Cultures were cooled on ice before transferring 5- to 10-ml volumes into 15-ml Falcon tubes for centrifugation at 3,200 × g at 4°C for 10 min. Cell pellets were washed in 1 ml ice-cold phosphate-buffered saline and transferred to preweighed 1.5-ml Eppendorf tubes. After centrifugation at 12,000 × g at 4°C for 1 min and elimination of supernatant, the cell wet weight was determined (∼10 to 20 mg), and pellets were stored at −20°C prior to quinone extraction. We note that these steps were conducted under normal atmosphere and allowed limited O2-dependent UQ biosynthesis in cells grown anaerobically. Thus, modifications (detailed below) were adopted in additional experiments conducted under strict anaerobic conditions.

Culture under strict anaerobic conditions and cell quenching.

LB medium was supplemented with 100 mg/liter l-cysteine (adjusted to pH 6 with NaOH) and 2.5 mg/liter resazurin. The medium was distributed in Hungate tubes and was deoxygenated by argon (O2 < 0.1 ppm) bubbling for 45 min at 60°C. The resazurin was initially purple and then quickly turned to pink, and it eventually became colorless. The Hungate tubes were sealed and autoclaved. Two sequential precultures were performed in order to dilute the UQ present in the initial aerobic inoculum. The first preculture was performed overnight and used Eppendorf tubes filled to the top and inoculated with cells grown aerobically on LB agar. The second preculture was performed for 8 h in Hungate tubes and was used to inoculate Hungate tubes that were subsequently incubated overnight at 37°C. Disposable syringes (1 ml) and needles were flushed 5 times with argon prior to inoculating 50 μl of preculture through the septum of the Hungate tubes. The resazurin remained colorless at all steps of the culture, indicating that the medium in the Hungate tubes was strictly anaerobic. At the end of the culture, the Hungate tubes were cooled on ice for 45 min, and 2 ml medium was sampled through the septum with argon-flushed syringes (2 ml) fitted with needles. The cells were immediately quenched by transfer to −20°C precooled glass tubes containing 6 ml methanol, 0.5-ml glass beads (0.5-mm diameter), and 20 mM KCl. The tubes were homogenized by vortex for 30 s and kept at −20°C prior to quinone extraction. In parallel, we also centrifuged 2 ml of culture from the Hungate tubes in order to determine the weight of the cells and normalized the UQ content of the quenched cells that was subsequently measured.

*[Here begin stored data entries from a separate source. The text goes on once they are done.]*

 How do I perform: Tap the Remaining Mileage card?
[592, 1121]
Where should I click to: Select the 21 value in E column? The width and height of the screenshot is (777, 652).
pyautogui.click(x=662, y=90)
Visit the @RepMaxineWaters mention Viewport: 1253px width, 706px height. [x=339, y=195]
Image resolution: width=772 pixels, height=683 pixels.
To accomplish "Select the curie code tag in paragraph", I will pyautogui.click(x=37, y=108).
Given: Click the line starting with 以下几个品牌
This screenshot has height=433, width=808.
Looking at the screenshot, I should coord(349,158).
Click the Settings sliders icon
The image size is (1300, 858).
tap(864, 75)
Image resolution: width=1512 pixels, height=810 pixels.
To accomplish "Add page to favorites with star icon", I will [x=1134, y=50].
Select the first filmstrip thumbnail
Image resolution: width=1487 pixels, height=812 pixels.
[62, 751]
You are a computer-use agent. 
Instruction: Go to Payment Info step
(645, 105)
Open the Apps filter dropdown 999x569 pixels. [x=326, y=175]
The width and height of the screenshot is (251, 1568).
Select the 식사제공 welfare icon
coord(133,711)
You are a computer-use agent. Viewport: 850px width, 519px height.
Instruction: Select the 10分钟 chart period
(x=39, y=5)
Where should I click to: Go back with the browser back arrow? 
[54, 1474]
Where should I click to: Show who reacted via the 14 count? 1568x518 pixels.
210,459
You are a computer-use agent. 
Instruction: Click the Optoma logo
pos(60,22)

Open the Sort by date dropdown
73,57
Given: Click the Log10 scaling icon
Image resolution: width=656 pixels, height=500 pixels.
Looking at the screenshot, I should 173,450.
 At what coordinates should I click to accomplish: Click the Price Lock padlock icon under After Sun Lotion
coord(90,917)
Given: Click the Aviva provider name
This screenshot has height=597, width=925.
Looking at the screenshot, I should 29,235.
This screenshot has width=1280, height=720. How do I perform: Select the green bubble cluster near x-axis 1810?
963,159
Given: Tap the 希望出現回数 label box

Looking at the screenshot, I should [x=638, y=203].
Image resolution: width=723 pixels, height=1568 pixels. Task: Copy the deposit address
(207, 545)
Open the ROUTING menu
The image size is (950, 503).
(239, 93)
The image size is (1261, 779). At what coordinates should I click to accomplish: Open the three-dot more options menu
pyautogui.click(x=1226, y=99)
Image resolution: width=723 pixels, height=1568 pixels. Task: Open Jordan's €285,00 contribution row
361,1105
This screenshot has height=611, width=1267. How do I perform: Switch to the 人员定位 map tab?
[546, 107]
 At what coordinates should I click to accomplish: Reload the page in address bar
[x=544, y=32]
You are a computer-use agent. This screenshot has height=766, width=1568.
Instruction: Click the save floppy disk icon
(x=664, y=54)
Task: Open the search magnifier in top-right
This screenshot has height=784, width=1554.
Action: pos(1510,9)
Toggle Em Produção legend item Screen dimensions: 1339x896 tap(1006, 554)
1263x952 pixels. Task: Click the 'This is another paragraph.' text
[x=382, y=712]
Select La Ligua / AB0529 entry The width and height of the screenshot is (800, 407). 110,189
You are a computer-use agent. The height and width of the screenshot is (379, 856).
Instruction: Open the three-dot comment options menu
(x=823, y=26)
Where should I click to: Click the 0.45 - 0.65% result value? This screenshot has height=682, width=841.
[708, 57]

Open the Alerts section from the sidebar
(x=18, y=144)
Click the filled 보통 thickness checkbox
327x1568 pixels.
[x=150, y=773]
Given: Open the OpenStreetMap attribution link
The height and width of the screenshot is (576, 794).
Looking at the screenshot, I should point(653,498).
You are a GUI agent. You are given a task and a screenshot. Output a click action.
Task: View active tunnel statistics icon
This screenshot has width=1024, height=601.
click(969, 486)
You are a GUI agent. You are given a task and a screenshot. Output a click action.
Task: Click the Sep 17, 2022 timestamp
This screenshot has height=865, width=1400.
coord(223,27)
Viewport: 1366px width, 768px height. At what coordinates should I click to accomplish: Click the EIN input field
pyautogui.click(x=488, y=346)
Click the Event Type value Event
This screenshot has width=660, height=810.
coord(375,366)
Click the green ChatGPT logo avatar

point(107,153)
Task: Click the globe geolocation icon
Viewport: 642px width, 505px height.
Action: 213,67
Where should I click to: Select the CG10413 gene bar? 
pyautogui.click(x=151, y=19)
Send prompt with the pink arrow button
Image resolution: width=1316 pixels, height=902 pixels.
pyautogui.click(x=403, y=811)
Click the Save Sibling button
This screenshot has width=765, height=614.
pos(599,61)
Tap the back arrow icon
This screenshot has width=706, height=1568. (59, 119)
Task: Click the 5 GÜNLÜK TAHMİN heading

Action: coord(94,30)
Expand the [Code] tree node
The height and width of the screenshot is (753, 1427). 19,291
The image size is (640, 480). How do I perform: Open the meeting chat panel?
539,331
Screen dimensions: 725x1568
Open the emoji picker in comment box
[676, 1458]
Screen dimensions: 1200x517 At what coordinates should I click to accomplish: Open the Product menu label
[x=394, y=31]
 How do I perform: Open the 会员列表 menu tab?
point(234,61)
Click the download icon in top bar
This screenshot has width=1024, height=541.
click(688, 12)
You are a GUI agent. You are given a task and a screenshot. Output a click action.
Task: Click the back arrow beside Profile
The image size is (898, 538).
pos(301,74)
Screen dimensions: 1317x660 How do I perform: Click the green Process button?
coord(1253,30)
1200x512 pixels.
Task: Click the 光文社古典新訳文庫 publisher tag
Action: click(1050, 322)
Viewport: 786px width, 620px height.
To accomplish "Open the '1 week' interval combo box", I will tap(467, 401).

For the experiments conducted under strict anaerobic conditions (Fig. 2H and I), we used LB medium instead of SMGN, since nitrite, produced during the anaerobic respiration of nitrate in SMGN medium, is able to oxidize resazurin (69).

Lipid extraction and quinone analysis.

Quinone extraction from cell pellets was performed as previously described (17).

The method for quinone extraction from cells quenched in methanol was slightly adapted from reference 9. Briefly, 4 μl of a 10 μM UQ10 solution was added as an internal standard to the cell-methanol mixture. Four ml of petroleum ether (boiling range, 40 to 60°C) was added, the tubes were vortexed for 30 s, and the phases were separated by centrifugation for 1 min at 600 rpm. The upper petroleum ether layer was transferred to a fresh glass tube. Petroleum ether (4 ml) was added to the glass beads and methanol-containing tube, and the extraction was repeated. The petroleum ether layers were combined and dried under nitrogen.

The dried lipid extracts were resuspended in 100 μl ethanol, and a volume corresponding to 1 mg of cell wet weight was analyzed by HPLC-electrochemical detection-mass spectrometry (ECD-MS) with a BetaBasic-18 column at a flow rate of 1 ml/min with mobile phases composed of methanol, ethanol, acetonitrile, and a mix of 90% isopropanol, 10% ammonium acetate (1 M), 0.1% trifluoroacetic acid, mobile phase 1 (50% methanol, 40% ethanol, and 10% mix), and mobile phase 2 (40% acetonitrile, 40% ethanol, and 20% mix). Mobile phase 1 was used in MS detection on an MSQ spectrometer (Thermo Scientific) with electrospray ionization in positive mode (probe temperature, 400°C; cone voltage, 80 V). Single-ion monitoring (SIM) detected the following compounds: OPP (M+NH4+), m/z 656.0 to 656.8, 5 to 10 min, scan time of 0.2 s; DMQ8 (M+Na+), m/z 719 to 720, 6 to 10 min, scan time of 0.2 s; 13C6-DMQ8 (M+Na+), m/z 725 to 726, 6 to 10 min, scan time of 0.2 s; UQ8 (M+NH4+), m/z 744 to 745, 6 to 10 min, scan time of 0.2 s; UQ8 (M+Na+), m/z 749 to 750, 6 to 10 min, scan time of 0.2 s; 13C6-UQ8 (M+Na+), m/z 755.0 to 756, 6 to 10 min, scan time of 0.2 s; UQ10 (M+NH4+), m/z 880.2 to 881.2, 10 to 17 min, scan time of 0.2 s. MS spectra were recorded between m/z 600 and 900 with a scan time of 0.3 s. UV detection at 247 nm was used to quantify DMK8 and MK8. ECD, MS, and UV peak areas were corrected for sample loss during extraction on the basis of the recovery of the UQ10 internal standard and were then normalized to cell wet weight. The peak of UQ8 obtained with electrochemical detection was quantified with a standard curve of UQ10 (17). The absolute quantification of UQ8 based on the m/z 744.6 signal at 8 min (Fig. 2H and I) was performed with a standard curve of UQ8 ranging from 0.5 to 150 pmol UQ8 (the detection limit was around 0.1 pmol).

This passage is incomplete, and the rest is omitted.